La settimana “tipo” è programmata.


pardon, volevasi dire che la settimana “tipo” ERA programmata.

Domenica pomeriggio
“Papà… ma fammi capire se ho capito bene.”
“Dimmi”
“Allora: la mamma non va tutta la settimana ad insegnare all’università.”
“Giusto.”
“E nemmeno a scuola.”
“Giusto.”
“E a scuola non ci andiamo ne io ne Pica e neppure l’Ovetta alle medie?”
“Già!”
“Fino a sabato prossimo.”
“Almeno.”
“E le mie maestre e anche quelle dell’Ovetta stanno già mandando i compiti da fare a casa perché son troppi giorni.”
“Eh già”
“E oggi tu non sei partito perché la tua ditta ha detto che non devi prendere aerei.”
“Vero.”
“E domani non vai in ufficio perché ti hanno detto che devi lavorare da casa.”
“Hai capito bene.”
“E non siamo andati al crosspertutti ma spero che mi diano lo stesso la maglietta premio.”

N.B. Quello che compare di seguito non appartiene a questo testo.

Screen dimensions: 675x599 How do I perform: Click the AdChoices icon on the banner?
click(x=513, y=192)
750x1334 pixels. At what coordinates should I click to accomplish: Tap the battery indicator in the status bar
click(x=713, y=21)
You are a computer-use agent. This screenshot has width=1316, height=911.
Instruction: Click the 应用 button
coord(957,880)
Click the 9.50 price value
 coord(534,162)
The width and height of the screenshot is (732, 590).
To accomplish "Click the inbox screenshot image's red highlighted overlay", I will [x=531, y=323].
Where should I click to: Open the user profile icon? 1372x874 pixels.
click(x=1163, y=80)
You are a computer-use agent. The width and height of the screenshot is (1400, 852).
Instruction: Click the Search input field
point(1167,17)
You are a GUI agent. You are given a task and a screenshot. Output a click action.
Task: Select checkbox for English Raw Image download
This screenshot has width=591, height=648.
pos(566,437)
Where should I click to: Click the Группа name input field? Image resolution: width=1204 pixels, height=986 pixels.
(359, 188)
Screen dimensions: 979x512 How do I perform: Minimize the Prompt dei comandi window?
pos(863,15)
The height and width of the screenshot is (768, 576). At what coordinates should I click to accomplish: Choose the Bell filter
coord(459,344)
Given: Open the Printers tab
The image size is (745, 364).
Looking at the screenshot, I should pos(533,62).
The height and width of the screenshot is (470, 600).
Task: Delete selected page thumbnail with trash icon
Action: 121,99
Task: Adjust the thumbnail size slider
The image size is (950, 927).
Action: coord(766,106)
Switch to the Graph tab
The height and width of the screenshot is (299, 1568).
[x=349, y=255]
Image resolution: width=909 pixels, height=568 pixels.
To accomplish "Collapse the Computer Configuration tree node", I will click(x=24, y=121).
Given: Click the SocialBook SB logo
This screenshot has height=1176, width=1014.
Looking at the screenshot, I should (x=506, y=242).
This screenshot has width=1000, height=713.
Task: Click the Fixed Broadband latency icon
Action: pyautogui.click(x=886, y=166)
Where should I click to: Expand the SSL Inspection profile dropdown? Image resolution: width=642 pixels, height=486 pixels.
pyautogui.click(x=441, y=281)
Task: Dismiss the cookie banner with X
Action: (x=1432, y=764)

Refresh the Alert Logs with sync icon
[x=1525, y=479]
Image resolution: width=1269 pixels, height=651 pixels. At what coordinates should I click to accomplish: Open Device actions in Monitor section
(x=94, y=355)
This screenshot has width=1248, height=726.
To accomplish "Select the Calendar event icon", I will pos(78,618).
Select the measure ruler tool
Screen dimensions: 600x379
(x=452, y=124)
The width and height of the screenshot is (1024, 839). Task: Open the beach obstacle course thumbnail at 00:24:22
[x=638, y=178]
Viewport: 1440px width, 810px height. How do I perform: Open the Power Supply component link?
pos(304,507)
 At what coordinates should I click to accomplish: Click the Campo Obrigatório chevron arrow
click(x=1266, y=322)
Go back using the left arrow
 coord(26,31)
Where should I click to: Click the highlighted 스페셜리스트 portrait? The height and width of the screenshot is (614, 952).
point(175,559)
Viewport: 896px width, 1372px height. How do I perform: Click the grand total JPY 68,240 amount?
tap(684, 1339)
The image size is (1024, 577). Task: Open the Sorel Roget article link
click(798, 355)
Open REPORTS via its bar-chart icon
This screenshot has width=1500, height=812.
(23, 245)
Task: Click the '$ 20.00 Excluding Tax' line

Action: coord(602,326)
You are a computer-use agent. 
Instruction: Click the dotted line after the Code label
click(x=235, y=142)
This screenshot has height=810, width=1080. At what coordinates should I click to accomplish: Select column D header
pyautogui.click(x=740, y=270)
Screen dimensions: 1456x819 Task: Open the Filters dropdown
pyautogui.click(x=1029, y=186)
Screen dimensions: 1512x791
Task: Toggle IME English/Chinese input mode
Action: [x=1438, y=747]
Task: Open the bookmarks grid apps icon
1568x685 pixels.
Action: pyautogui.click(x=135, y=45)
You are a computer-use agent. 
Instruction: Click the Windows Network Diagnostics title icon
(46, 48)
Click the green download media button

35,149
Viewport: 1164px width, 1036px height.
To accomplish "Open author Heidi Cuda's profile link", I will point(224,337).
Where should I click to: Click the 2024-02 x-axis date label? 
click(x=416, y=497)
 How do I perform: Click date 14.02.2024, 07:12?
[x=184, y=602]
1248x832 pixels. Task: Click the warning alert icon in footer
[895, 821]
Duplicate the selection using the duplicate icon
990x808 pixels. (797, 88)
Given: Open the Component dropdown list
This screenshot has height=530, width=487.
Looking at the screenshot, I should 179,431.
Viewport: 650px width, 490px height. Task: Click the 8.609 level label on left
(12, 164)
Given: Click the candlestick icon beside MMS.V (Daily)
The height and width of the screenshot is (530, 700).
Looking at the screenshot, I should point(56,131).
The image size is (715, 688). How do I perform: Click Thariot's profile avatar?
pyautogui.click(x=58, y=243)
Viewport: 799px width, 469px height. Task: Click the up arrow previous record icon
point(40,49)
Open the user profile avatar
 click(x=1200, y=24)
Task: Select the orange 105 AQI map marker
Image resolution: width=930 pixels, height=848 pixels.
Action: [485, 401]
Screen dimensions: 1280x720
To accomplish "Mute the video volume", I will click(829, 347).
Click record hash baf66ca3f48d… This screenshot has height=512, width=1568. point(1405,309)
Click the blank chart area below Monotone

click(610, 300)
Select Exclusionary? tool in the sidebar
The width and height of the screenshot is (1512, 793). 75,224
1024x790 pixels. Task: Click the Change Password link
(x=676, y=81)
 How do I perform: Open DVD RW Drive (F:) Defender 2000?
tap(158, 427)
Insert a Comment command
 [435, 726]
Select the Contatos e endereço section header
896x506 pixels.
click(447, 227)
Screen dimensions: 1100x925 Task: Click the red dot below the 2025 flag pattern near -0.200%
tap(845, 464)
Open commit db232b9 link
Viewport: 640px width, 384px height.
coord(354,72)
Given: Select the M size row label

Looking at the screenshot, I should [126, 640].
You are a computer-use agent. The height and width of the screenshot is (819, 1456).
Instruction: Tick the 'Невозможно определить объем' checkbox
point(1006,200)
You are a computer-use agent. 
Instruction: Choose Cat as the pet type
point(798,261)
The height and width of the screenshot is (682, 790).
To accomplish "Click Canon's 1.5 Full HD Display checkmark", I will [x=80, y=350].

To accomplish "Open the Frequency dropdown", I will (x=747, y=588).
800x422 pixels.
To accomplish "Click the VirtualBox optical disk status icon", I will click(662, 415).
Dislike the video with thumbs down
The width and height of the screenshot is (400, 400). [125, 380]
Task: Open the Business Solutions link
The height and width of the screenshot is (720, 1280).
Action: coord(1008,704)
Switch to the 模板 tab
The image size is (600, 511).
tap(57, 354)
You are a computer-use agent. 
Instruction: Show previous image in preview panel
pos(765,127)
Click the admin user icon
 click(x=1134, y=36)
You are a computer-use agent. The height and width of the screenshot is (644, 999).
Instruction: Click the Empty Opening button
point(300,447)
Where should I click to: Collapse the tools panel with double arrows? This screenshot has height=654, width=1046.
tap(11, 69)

“Non lo so ma direi che è secondario.”
“Cavolo… che giornata strana! Ma è così brutto questo virus?”
“Non lo so, però possiamo fare due cose.”
“Dimmi”
“Possiamo guardare “Siamo fatti così”, così capite bene cosa sono i virus!”
“Bello! E poi?”
“Poi cosa?”
“Hai detto due cose. Qual è la seconda?”
“Lavarsi le mani! Impariamo a lavarci bene le mani! Anzi benissimo, capito?”